The types of questions that hiring managers and HR Professionals ask at interviews are focused on understanding the shortlisted candidate’s previous experiences and how they might be relevant to the role they’re trying to recruit for. They are trying to assess your technical skills, your cultural fit, and your ability to work within the team and broader business. They will also want to know about your values and what you are passionate about personally and professionally.
As a result, most of the interview questions they are asking are all about YOU.
Of course, there will be mandatory questions such as “What do you know about us?” or “What do you think about our new strategy on XYZ”. The answers you give to these questions will absolutely require you to do your research, but to be successful, you will need to show personal depth with your responses.
Here are some simple steps to ensure you hit the mark with your initial research brief and shine in your upcoming job interview:
When you are in research mode, you need to think about what you are reviewing:
Always make sure to overlay yourself in your fact finding and subsequent answers and remember to spend minimal time, just 20%, on researching the company and advertised role.
After reviewing the company, job advertisement and position description, take an educated guess as to the questions the interview panel may ask, focusing on the key skills and attributes outlined. If there are contact details of the hiring manager listed in the job ad, reach out to them, so you can get a better understanding of the type of candidate they are looking for.
Once your research component has been completed, prepare a list of possible questions (between 10-15) that you may be asked. A simple Google search will give you a head start on some of the common questions asked by hiring managers. Write out your answers to these questions using recent, relevant examples and then practice speaking your responses aloud. At this stage of the process, it can also be helpful to ask a friend, or perhaps a mentor, to run through the questions with you and give you feedback on your responses.
It’s the positive difference YOU can make for the company that will set you apart from other candidates. To put your best foot forward you need to spend time thinking about the areas of your performance where you have had the most impact and highlighting these key professional achievements.
For example, if you have implemented a process improvement that has saved a company time or money, this will be well regarded. Similarly, if you have led a change management initiative and as a direct result employee engagement, performance and company culture has improved, this demonstrates your value to the prospective employer.
If you are the type of person that can “think on your feet”, that’s great – but there is no harm in putting in some extra preparation time so that you can really excel at the interview stage.

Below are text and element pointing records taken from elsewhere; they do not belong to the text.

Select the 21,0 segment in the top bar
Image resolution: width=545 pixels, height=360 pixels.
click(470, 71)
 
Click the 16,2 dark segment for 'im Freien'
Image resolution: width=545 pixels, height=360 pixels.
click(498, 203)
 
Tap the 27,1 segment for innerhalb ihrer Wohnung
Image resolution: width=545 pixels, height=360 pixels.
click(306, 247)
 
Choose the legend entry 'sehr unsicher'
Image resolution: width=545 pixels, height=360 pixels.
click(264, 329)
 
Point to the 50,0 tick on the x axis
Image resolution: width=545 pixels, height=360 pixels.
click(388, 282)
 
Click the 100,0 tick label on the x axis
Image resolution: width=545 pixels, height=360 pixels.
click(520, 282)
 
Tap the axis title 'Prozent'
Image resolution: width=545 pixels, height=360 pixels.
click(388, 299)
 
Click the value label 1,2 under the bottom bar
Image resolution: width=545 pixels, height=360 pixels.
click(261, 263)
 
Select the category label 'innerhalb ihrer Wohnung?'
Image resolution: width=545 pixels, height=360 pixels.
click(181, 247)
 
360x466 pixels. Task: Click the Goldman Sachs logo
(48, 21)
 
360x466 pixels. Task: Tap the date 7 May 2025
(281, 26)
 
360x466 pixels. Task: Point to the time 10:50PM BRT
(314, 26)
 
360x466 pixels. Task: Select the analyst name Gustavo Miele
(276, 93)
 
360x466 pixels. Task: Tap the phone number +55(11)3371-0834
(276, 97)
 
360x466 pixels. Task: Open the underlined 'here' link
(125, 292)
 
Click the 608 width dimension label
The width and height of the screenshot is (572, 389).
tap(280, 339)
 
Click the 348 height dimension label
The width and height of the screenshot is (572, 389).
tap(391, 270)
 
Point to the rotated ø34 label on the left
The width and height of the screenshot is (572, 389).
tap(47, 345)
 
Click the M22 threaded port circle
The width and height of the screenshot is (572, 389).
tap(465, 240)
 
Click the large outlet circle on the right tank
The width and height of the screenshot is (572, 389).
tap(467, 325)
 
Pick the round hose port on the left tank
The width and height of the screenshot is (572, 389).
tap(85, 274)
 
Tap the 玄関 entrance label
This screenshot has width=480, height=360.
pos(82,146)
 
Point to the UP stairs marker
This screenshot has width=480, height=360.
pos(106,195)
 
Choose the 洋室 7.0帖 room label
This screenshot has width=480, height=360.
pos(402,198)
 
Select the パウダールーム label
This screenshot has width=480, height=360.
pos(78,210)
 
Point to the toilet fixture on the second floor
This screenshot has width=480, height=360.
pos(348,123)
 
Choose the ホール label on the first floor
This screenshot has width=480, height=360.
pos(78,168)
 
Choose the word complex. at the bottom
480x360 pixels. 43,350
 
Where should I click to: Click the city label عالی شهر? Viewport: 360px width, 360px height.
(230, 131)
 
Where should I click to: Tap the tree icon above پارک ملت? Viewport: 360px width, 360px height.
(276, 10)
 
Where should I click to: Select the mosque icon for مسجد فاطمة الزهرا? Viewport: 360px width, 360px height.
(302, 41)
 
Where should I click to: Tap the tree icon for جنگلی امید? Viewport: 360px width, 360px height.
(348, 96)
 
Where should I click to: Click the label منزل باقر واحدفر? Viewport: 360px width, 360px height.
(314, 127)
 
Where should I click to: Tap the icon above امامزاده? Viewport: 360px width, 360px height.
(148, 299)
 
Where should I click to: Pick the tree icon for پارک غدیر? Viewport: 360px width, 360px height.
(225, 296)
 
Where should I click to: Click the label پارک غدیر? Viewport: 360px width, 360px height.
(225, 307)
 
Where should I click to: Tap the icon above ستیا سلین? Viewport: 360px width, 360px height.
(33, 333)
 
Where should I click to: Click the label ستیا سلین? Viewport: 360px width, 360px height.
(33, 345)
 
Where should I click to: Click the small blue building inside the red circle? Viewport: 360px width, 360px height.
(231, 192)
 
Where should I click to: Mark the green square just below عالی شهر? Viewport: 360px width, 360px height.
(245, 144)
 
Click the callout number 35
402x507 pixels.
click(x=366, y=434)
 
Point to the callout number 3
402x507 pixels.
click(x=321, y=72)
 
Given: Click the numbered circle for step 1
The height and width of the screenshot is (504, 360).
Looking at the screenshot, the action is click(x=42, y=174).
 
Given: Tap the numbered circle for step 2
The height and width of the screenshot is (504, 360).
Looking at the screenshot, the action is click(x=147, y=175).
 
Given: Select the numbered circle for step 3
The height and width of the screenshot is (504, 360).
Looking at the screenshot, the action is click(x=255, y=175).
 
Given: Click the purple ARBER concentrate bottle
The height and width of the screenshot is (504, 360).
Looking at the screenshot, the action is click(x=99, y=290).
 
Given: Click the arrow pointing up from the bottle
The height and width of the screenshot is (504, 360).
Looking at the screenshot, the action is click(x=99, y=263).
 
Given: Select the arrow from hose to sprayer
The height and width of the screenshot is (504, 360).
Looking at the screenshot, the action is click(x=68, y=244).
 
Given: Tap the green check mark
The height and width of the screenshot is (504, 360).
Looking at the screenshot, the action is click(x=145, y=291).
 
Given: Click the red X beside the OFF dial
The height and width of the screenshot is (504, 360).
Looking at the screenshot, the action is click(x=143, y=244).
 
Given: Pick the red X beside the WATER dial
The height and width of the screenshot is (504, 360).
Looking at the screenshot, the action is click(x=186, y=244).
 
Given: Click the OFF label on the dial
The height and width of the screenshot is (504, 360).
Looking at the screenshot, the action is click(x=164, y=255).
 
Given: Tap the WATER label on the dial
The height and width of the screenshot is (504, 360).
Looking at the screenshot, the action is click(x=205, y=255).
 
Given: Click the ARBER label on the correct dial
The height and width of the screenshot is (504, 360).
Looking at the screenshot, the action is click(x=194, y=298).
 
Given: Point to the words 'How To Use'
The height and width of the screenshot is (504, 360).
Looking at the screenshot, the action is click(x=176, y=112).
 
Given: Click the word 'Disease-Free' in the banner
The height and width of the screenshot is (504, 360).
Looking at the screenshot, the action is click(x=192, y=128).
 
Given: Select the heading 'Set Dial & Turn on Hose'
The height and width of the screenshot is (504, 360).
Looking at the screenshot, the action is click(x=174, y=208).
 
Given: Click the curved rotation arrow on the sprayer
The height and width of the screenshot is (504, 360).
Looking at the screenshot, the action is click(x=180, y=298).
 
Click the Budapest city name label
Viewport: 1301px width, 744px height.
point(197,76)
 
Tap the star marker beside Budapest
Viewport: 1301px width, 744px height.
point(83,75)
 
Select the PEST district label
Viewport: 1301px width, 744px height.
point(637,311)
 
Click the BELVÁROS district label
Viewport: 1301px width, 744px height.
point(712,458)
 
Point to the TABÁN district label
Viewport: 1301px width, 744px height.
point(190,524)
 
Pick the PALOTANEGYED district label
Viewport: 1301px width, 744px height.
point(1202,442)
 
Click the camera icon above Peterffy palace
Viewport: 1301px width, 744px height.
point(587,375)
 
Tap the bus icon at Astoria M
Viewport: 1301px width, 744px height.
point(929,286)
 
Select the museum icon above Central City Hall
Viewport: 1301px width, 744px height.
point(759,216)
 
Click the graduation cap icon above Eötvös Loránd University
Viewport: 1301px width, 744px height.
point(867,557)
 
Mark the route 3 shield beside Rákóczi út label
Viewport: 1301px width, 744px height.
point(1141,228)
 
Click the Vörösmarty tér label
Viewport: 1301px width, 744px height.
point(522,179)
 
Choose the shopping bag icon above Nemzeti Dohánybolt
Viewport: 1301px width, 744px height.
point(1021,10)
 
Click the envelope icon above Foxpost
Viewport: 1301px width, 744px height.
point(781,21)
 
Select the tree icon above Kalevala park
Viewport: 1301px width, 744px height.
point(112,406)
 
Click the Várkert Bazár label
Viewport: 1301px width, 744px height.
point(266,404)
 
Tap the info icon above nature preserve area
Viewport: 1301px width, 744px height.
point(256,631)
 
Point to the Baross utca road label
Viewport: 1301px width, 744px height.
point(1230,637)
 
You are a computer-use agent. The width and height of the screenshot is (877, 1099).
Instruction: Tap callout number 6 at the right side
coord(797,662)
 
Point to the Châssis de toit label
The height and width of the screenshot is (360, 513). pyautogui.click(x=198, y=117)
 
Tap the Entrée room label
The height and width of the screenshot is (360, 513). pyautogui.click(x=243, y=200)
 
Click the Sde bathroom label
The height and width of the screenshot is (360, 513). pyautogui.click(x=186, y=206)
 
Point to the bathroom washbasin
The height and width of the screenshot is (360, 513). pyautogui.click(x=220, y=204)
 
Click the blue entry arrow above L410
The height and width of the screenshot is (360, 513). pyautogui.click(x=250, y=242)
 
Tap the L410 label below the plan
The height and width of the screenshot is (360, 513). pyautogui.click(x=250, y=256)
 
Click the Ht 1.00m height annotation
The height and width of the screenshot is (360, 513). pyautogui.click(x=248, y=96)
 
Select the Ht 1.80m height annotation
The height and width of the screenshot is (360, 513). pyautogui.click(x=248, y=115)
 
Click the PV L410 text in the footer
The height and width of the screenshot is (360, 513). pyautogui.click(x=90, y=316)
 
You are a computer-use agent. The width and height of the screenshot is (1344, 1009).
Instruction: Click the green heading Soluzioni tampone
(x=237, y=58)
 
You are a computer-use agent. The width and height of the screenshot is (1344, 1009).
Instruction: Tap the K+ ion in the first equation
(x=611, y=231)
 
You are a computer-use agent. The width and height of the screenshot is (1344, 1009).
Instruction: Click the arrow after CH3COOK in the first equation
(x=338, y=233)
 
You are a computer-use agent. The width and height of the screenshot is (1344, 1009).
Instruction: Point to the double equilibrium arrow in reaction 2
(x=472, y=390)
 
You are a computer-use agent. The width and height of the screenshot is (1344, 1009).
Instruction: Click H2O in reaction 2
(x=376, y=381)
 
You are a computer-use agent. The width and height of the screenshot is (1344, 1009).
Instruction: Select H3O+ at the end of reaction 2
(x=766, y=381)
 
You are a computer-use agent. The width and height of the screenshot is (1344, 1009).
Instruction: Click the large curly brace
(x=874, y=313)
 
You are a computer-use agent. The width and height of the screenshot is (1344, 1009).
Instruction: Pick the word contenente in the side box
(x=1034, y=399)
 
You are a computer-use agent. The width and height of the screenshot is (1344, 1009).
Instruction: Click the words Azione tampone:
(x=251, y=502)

“Success is where preparation and opportunity meet” – Bobby Unser
It’s time for the interview, and your chance to leave the panel with a lasting impression of who you are as a person and a potential employee. Leave yourself plenty of time to get to the interview, especially if you are travelling across town or are unfamiliar with the location.
When you are introduced to the panel, be courteous, smile often and let your sense of humour shine through. Cultural fit is another important element of the interview process and the panel will be looking to see how well you might fit into their team.
Also, don’t shy away from using “I” instead of “We” when speaking about your professional achievements in the interview, it’s about selling yourself, not your colleagues!
It’s also important to focus on each question carefully, stay on topic and read the room for subtle cues from the panel, especially if the interview appears to be running overtime. If you need a question repeated or explained to you differently, don’t be afraid to ask.
At the end of the interview, ask any relevant follow up questions if there is something you would like to know more about, make sure you know what the next steps in the process are and thank the panel for their time.
It’s common to feel a bit uncertain after an interview and to second guess some of your responses but you can have some confidence that your preparation will have made a positive impact on your overall interview performance on the day.
The key takeaway is to ensure that you put YOURSELF at the centre of your interview preparation. Remember, the key purpose of an interview is to give the panel an opportunity to get a sense of who YOU are and what you can offer to their business, not how much you know about their business.